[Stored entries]
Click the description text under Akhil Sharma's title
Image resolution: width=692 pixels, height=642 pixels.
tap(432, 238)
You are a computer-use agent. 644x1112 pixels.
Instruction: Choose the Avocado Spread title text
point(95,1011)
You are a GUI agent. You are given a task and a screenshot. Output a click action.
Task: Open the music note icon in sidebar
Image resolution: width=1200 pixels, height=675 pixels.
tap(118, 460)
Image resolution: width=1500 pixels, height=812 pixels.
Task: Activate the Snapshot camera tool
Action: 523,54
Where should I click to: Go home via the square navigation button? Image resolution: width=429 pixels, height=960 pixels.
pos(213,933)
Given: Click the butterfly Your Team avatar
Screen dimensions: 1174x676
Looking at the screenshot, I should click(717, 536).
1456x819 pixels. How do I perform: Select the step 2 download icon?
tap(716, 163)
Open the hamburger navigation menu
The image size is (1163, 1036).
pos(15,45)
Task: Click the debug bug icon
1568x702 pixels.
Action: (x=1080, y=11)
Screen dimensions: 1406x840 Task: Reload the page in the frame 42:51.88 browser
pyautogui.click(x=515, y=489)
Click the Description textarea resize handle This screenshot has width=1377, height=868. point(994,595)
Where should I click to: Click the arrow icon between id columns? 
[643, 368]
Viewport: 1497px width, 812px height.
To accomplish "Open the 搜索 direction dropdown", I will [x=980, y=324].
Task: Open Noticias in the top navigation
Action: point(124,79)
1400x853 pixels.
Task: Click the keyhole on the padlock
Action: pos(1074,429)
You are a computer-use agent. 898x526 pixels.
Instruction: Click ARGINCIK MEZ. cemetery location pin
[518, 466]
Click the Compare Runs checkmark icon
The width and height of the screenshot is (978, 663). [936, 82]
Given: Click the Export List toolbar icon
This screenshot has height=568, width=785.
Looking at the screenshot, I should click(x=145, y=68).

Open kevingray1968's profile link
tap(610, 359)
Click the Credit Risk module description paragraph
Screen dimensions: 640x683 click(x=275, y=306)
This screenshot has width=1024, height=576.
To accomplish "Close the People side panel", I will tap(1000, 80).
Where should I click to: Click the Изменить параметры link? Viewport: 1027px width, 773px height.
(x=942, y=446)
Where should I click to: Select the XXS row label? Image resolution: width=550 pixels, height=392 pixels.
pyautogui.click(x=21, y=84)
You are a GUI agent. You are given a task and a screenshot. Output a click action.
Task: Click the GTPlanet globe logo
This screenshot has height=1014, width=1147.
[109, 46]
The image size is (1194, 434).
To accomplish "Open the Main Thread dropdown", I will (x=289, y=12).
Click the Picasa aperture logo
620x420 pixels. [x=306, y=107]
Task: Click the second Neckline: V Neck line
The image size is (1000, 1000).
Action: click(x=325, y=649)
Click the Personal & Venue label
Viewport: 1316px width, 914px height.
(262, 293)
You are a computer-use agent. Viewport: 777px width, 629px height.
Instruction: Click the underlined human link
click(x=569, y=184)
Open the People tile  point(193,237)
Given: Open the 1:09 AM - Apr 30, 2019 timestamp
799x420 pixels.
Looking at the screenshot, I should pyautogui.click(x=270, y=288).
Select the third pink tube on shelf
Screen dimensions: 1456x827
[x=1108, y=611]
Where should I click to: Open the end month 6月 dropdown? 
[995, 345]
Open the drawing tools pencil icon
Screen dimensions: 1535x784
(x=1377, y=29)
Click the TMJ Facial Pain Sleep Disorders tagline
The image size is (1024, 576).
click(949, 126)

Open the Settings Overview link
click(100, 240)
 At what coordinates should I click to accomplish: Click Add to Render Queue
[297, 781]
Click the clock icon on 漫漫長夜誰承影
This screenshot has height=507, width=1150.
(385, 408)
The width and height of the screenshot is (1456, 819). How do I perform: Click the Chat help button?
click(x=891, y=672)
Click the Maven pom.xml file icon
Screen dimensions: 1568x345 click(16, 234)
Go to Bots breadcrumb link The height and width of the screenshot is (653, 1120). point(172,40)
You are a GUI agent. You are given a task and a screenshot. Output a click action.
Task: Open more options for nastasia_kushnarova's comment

> [Short task]: Reproduce the lines of data above verbatim, everything from the line containing "You are a computer-use agent. 898x526 pixels." down to the line containing "click(100, 240)", both included.

> [Solution]:
You are a computer-use agent. 898x526 pixels.
Instruction: Click ARGINCIK MEZ. cemetery location pin
[518, 466]
Click the Compare Runs checkmark icon
The width and height of the screenshot is (978, 663). [936, 82]
Given: Click the Export List toolbar icon
This screenshot has height=568, width=785.
Looking at the screenshot, I should click(x=145, y=68).

Open kevingray1968's profile link
tap(610, 359)
Click the Credit Risk module description paragraph
Screen dimensions: 640x683 click(x=275, y=306)
This screenshot has width=1024, height=576.
To accomplish "Close the People side panel", I will tap(1000, 80).
Where should I click to: Click the Изменить параметры link? Viewport: 1027px width, 773px height.
(x=942, y=446)
Where should I click to: Select the XXS row label? Image resolution: width=550 pixels, height=392 pixels.
pyautogui.click(x=21, y=84)
You are a GUI agent. You are given a task and a screenshot. Output a click action.
Task: Click the GTPlanet globe logo
This screenshot has height=1014, width=1147.
[109, 46]
The image size is (1194, 434).
To accomplish "Open the Main Thread dropdown", I will (x=289, y=12).
Click the Picasa aperture logo
620x420 pixels. [x=306, y=107]
Task: Click the second Neckline: V Neck line
The image size is (1000, 1000).
Action: click(x=325, y=649)
Click the Personal & Venue label
Viewport: 1316px width, 914px height.
(262, 293)
You are a computer-use agent. Viewport: 777px width, 629px height.
Instruction: Click the underlined human link
click(x=569, y=184)
Open the People tile  point(193,237)
Given: Open the 1:09 AM - Apr 30, 2019 timestamp
799x420 pixels.
Looking at the screenshot, I should pyautogui.click(x=270, y=288).
Select the third pink tube on shelf
Screen dimensions: 1456x827
[x=1108, y=611]
Where should I click to: Open the end month 6月 dropdown? 
[995, 345]
Open the drawing tools pencil icon
Screen dimensions: 1535x784
(x=1377, y=29)
Click the TMJ Facial Pain Sleep Disorders tagline
The image size is (1024, 576).
click(949, 126)

Open the Settings Overview link
click(100, 240)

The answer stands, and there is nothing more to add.